Comment BlueChem a-t-il vu le jour ?

Leentje : « En 2012, essenscia, la fédération belge des industries chimiques et des sciences de la vie, a remarqué que l’innovation de rupture était souvent le fait de start-up. Elle a voulu stimuler ce sens de l’innovation en les soutenant. Une première étude de faisabilité a été exécutée de 2012 à 2014. Elle était centrée sur la base de la question suivante : “Que faut-il pour aider ces entreprises et maintenir le succès du secteur de la chimie et des matières plastiques ?”. Car notre secteur est très important pour l’emploi et la prospérité en Belgique. L’étude de faisabilité a fait mûrir l’idée d’un incubateur. Une étude de suivi, réalisée de 2014 à 2016, a mis les points sur les i : le thème de la “chimie durable” a été associé à l’incubateur, un plan financier a été établi, etc. Et en 2017, BlueChem était né ! »

Jeroen : « Le temps était venu de déployer ce modèle dans le secteur de la chimie. essenscia est aussi la fédération du secteur des sciences de la vie et depuis un certain temps déjà, nous y voyons de grandes entreprises qui soutiennent ou qui accueillent des start-up biotechnologiques. Elles le font d’une part pour suivre leurs activités et éventuellement conclure des partenariats plus tard, et d’autre part pour rester en contact avec l’innovation et l’accélérer. Le secteur de la chimie et des matières synthétiques comptait une pléthore d’entreprises établies, mais il y manquait encore un écosystème vivant d’entreprises débutantes. »

Pourquoi la chimie durable est-elle importante ?

Leentje : « La capacité d’innovation scientifique du secteur de la chimie est essentielle au développement durable de notre planète.

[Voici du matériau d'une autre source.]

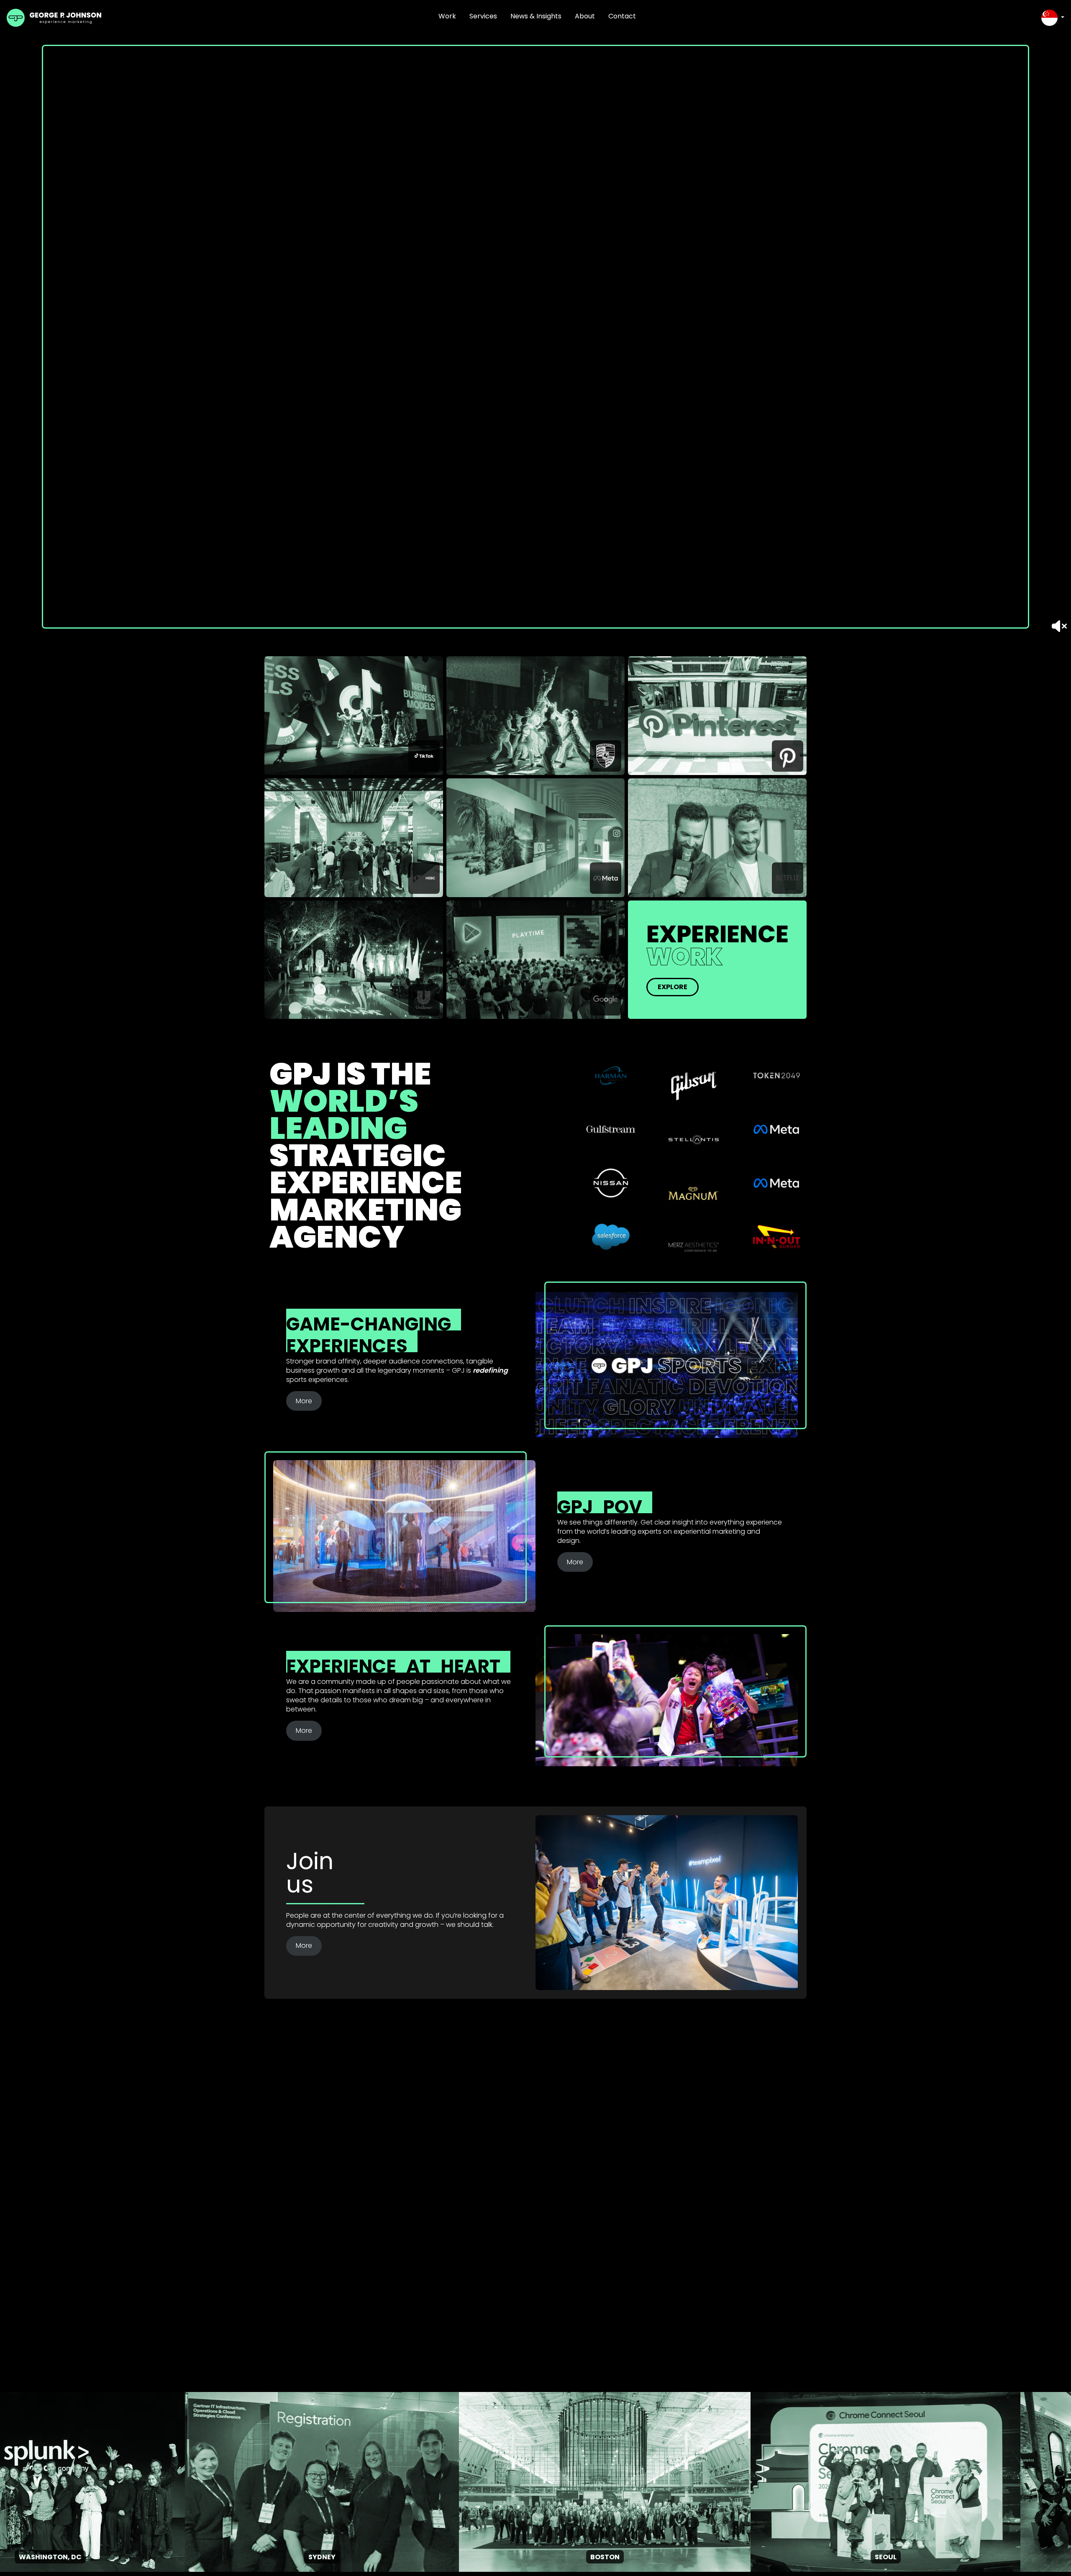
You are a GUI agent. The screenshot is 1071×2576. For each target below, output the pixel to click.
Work (447, 16)
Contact (622, 16)
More (304, 1401)
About (585, 16)
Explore (672, 987)
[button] (1053, 17)
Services (483, 16)
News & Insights (535, 16)
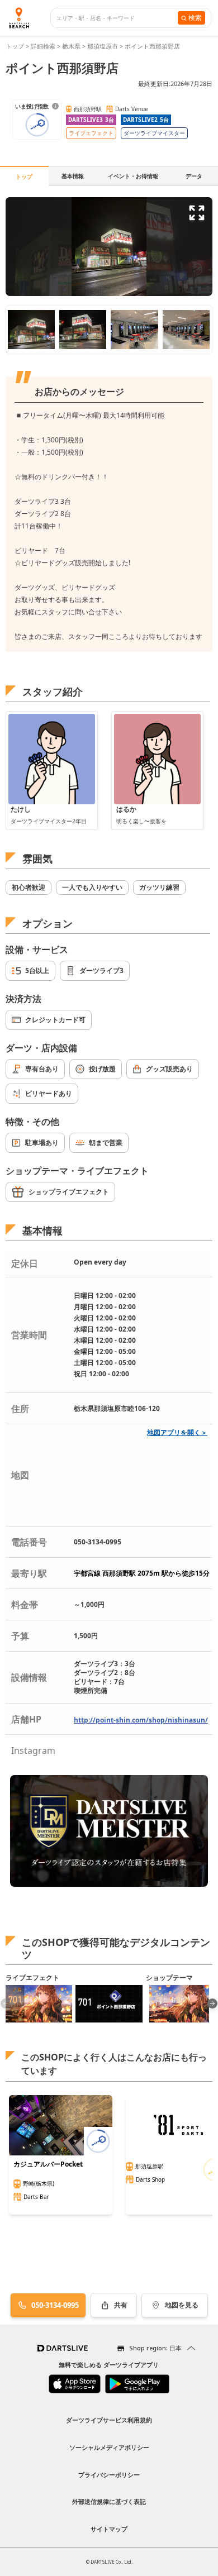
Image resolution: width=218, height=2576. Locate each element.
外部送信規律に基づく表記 (109, 2501)
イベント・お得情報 (133, 176)
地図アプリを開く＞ (177, 1432)
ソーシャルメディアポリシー (109, 2447)
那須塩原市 (102, 46)
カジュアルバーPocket (48, 2164)
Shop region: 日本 (155, 2348)
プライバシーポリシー (109, 2474)
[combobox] (117, 18)
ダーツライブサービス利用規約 (109, 2420)
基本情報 (72, 176)
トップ (16, 46)
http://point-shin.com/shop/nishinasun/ (141, 1720)
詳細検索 (44, 46)
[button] (212, 2003)
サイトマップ (109, 2529)
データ (194, 176)
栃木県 (71, 46)
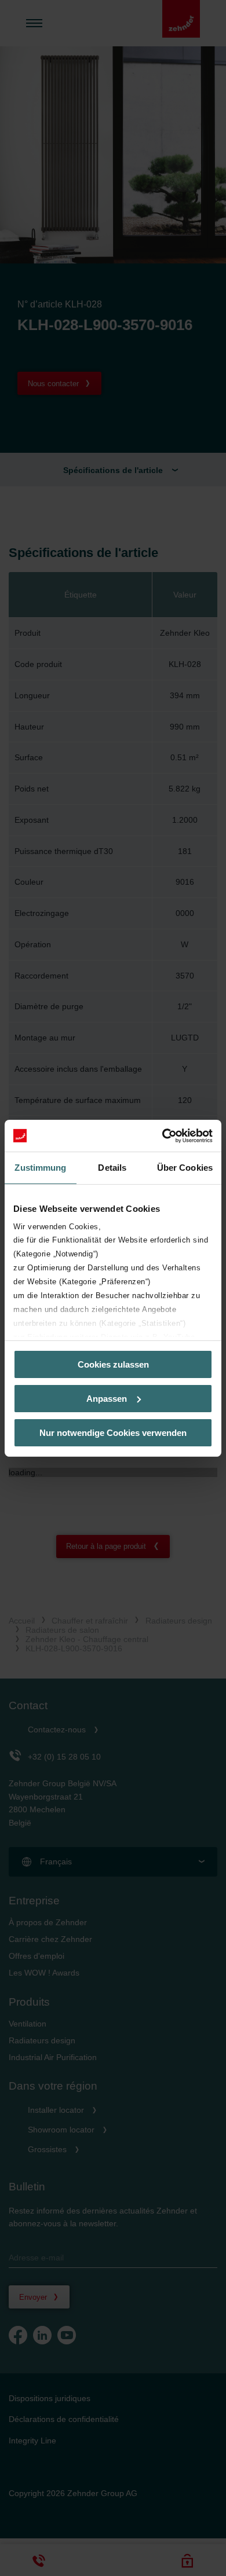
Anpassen (106, 1399)
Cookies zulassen (113, 1364)
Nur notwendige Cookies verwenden (113, 1432)
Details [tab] (112, 1167)
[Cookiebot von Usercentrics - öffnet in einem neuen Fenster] (162, 1135)
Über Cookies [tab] (185, 1167)
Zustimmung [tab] (40, 1167)
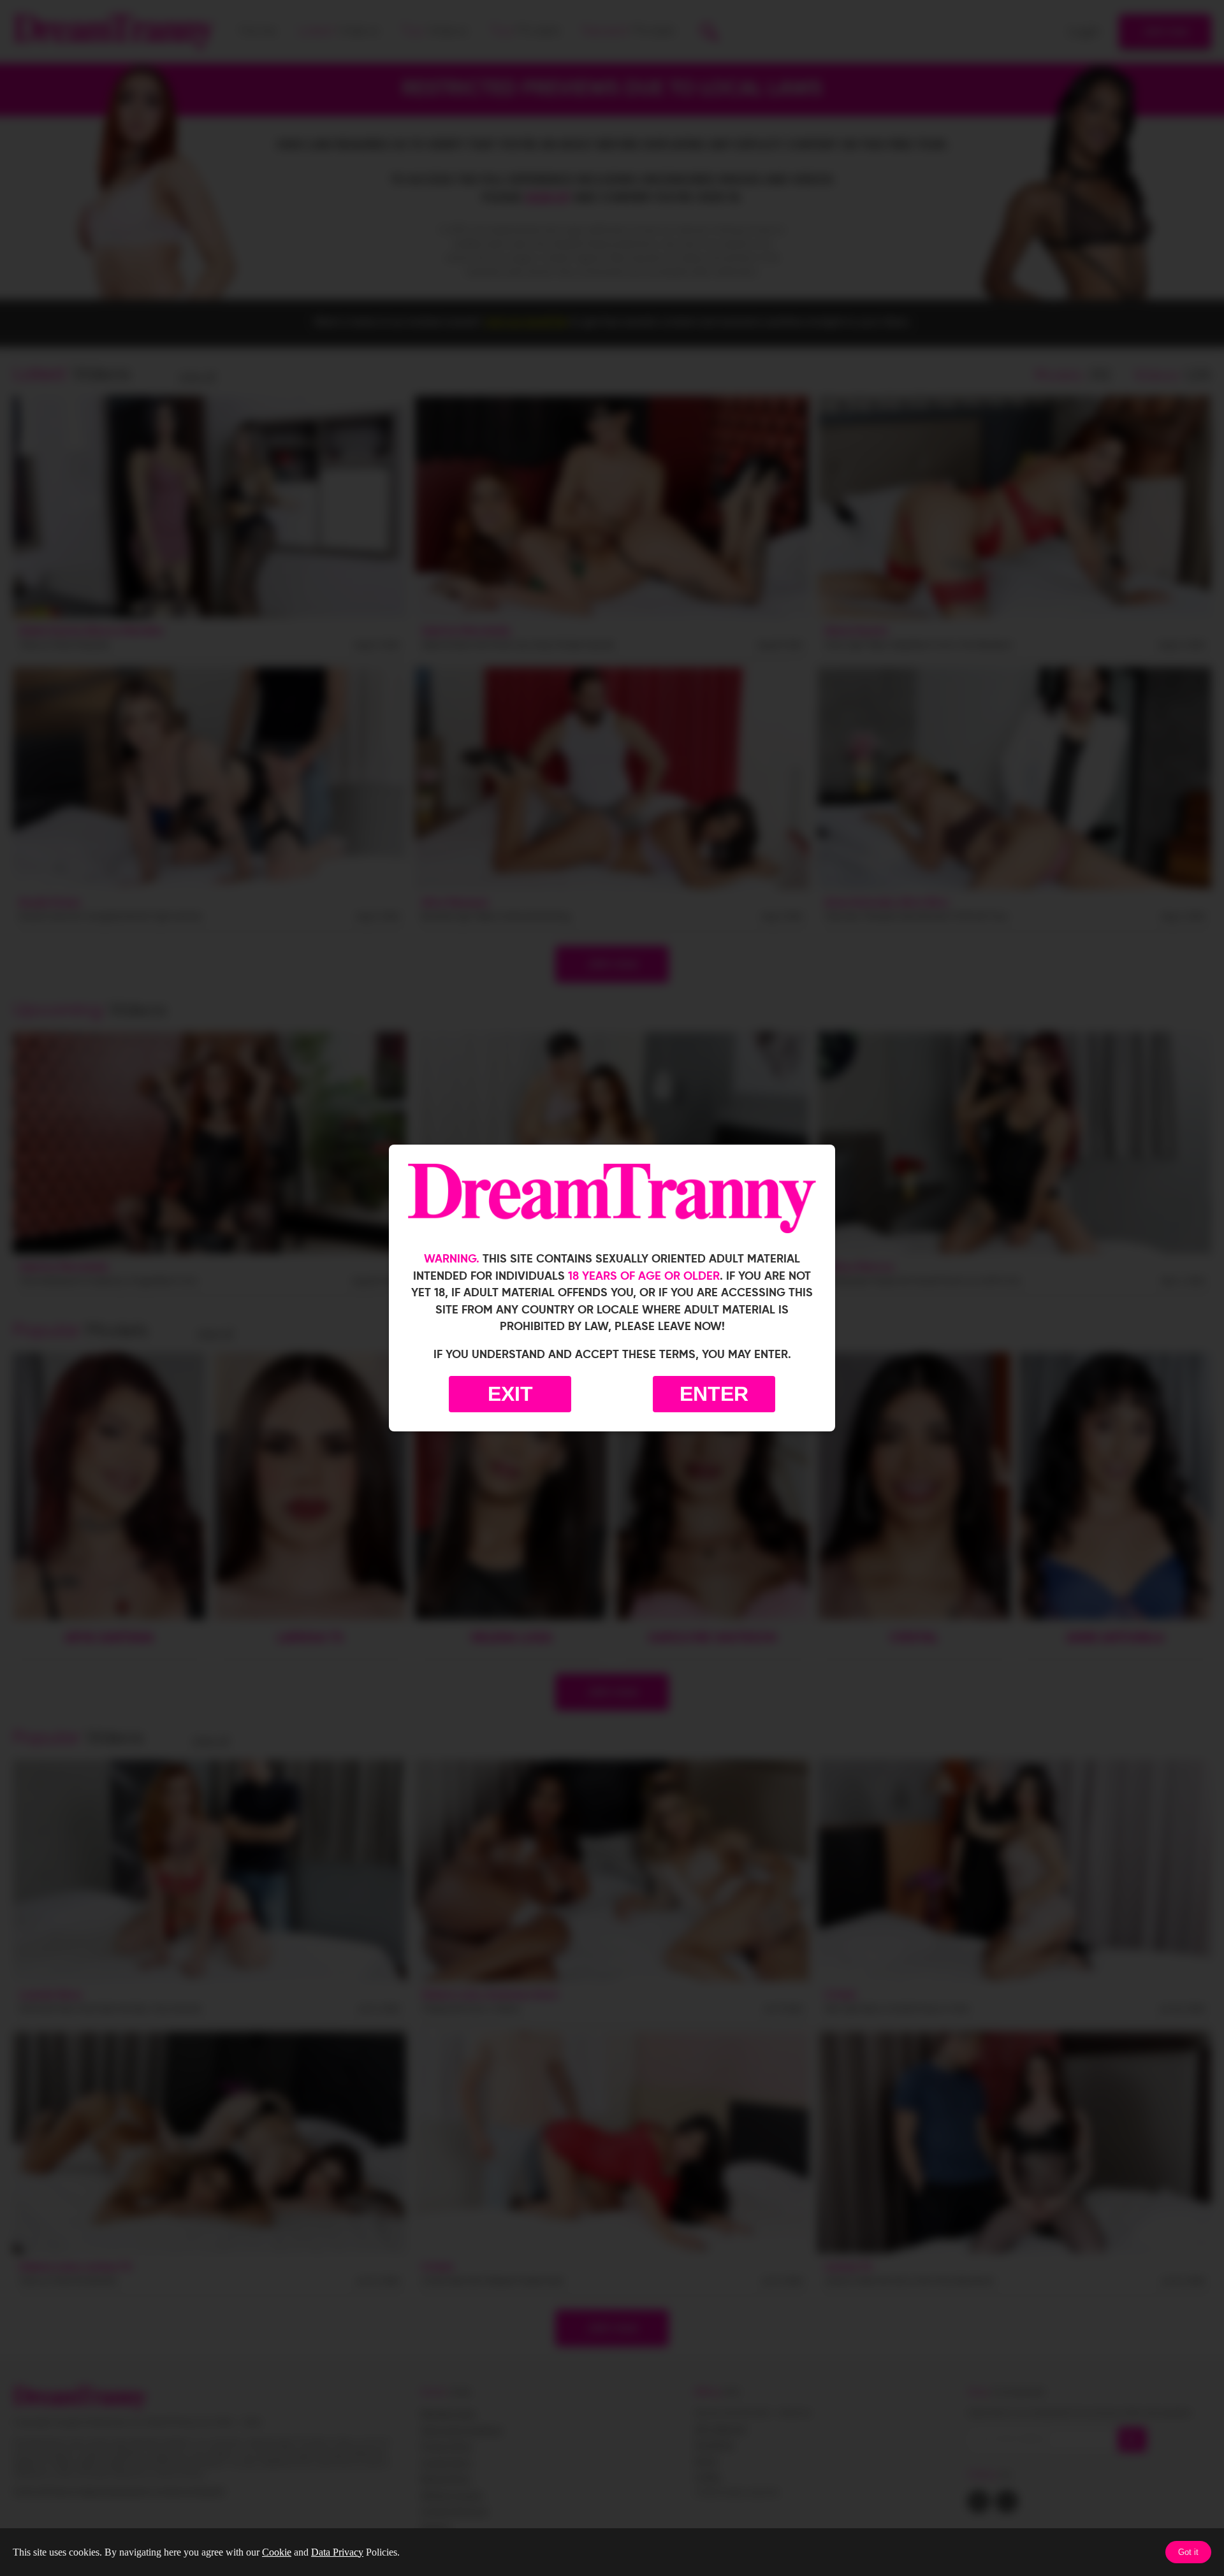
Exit (510, 1393)
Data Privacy (337, 2552)
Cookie (276, 2552)
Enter (714, 1393)
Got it (1188, 2552)
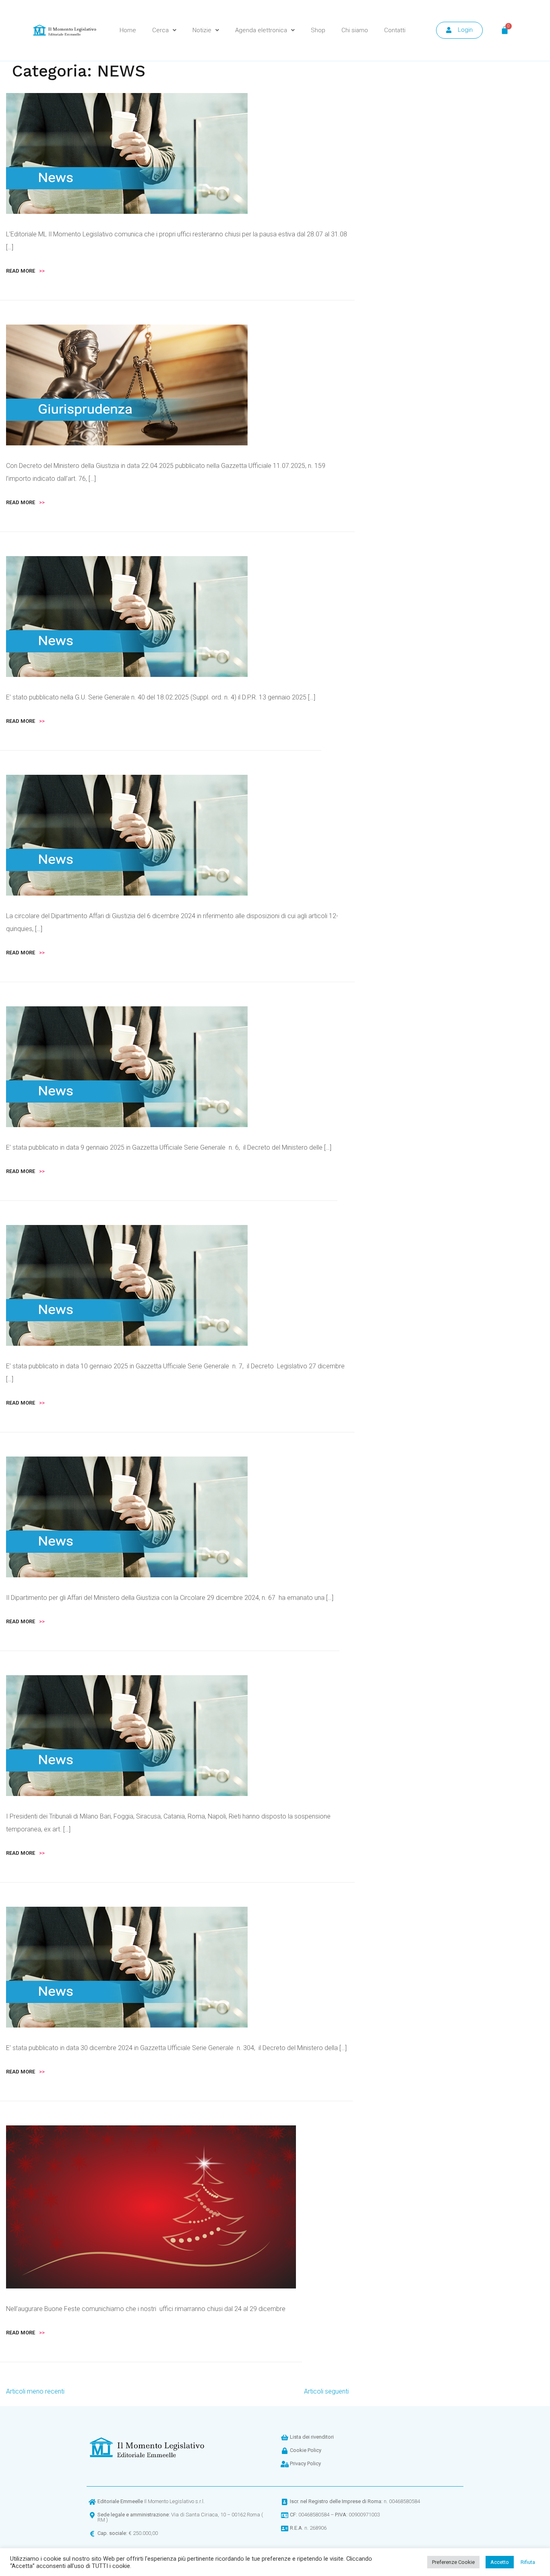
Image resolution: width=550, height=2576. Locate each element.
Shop (318, 30)
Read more (25, 271)
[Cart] (505, 30)
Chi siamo (354, 30)
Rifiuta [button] (528, 2562)
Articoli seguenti (326, 2391)
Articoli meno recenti (35, 2391)
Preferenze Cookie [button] (453, 2562)
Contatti (394, 30)
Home (128, 30)
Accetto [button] (499, 2562)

Chez BlueChem, nous considérons la chimie durable comme l’industrie clé du 21e siècle et comme le moteur d’une économie circulaire. De plus, la chimie apporte des innovations et des produits cruciaux pour pour relever avec succès le défi climatique. »

Jeroen : « On critique vite le secteur de la chimie car il ne serait pas assez durable. Mais tout le monde utilise les développements de la chimie dans la vie quotidienne. Par exemple, il n’existe virtuellement aucun produit technologique qui ne contient pas de plastique – c’est presque impossible. La recherche actuellement en cours sur les nouvelles piles, c’est aussi de la chimie. Un processus chimique complexe est à l’origine des matériaux d’emballage biodégradables des supermarchés. Et le recyclage implique aussi des développements considérables. Dans la transition vers une chimie plus durable, un incubateur comme BlueChem est un modèle parfait. »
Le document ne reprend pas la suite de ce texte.